Forever ago, I hadn’t taken a college class since quitting to raise two and then three small people.  Forever ago, my best days ended with everyone’s laundry folded and in their own dressers and the floors clean and the dishes done and the everything dusted, but my side of the bedroom and my van were always a wrecked pile of mess.

I ran a pretty good show, forever ago.

Seven years is about the length of forever, so forever ago today, I had a couple of stents removed from my bile duct and my pancreas after a bad go at gallbladder surgery.  I spent the day before cleaning the house and cooking, so if I died, they would have enough clean clothes and frozen meals to last a little while.

I would rewind to the day before today seven years ago and spend the day before playing, not scrubbing.  I would have stayed awake until my then-husband was ready to fall asleep, even if I dozed upright on the couch, so that I would have gone to bed less alone and scared of the words “twilight state” that the surgeon used to describe my procedure.

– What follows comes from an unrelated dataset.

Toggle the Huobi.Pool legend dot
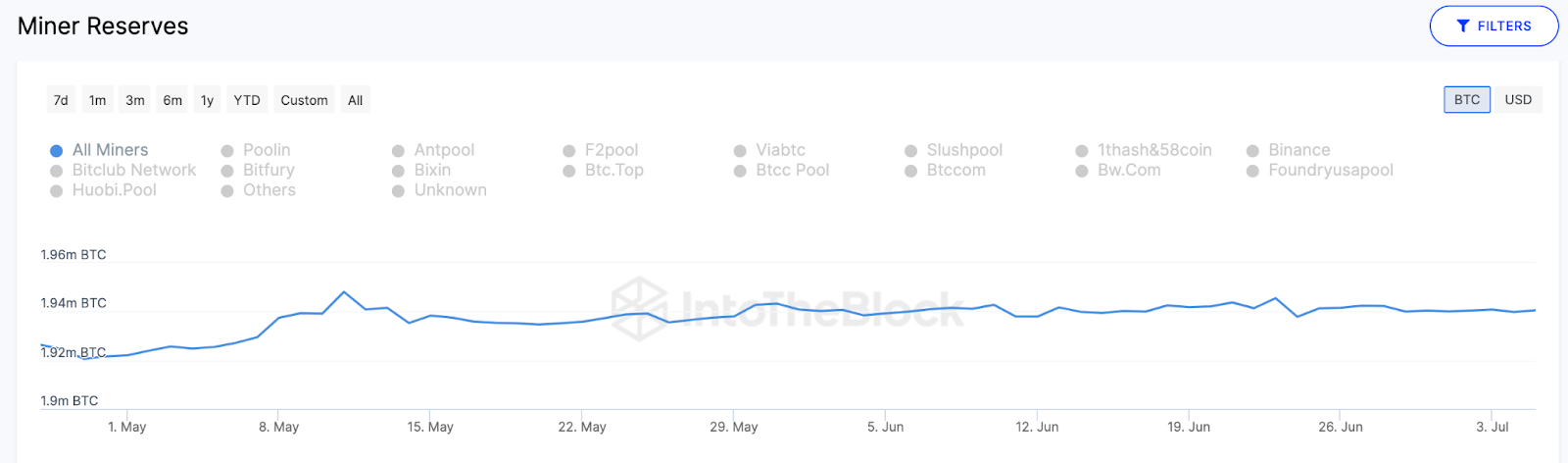The width and height of the screenshot is (1568, 463). 57,191
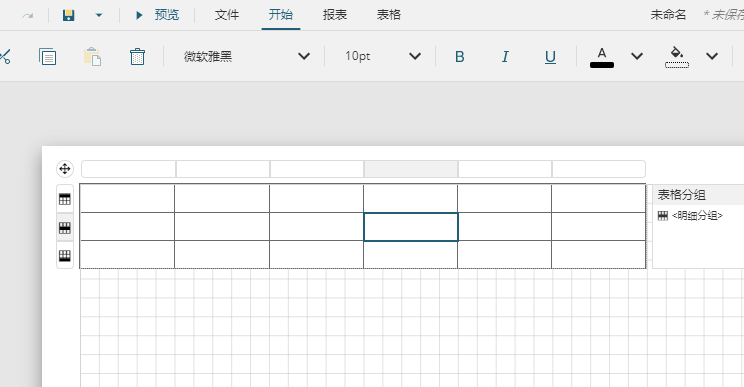Switch to the 报表 tab
744x387 pixels.
click(335, 15)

I would have reminded him that he had to drive me to the hospital really early in the morning and stay there until I could go home.

But I went to bed alone in a clean house with a freezer full of casseroles and bedrooms full of slightly bewildered, exhausted  small people who had done their best to help me fold and scrub and dust when we could have been working on that big muddy hole to China in the back yard instead. My then-husband didn’t have to miss a day of work, at his job that was in a precarious state of disappearing into the void of the recession. I found a ride to the hospital, the stents came out.  I didn’t remember anything from the terrible-sounding twilight state, and I came home able to consume and digest solid food.  The casseroles did not go to waste.

Thank goodness that was forever ago.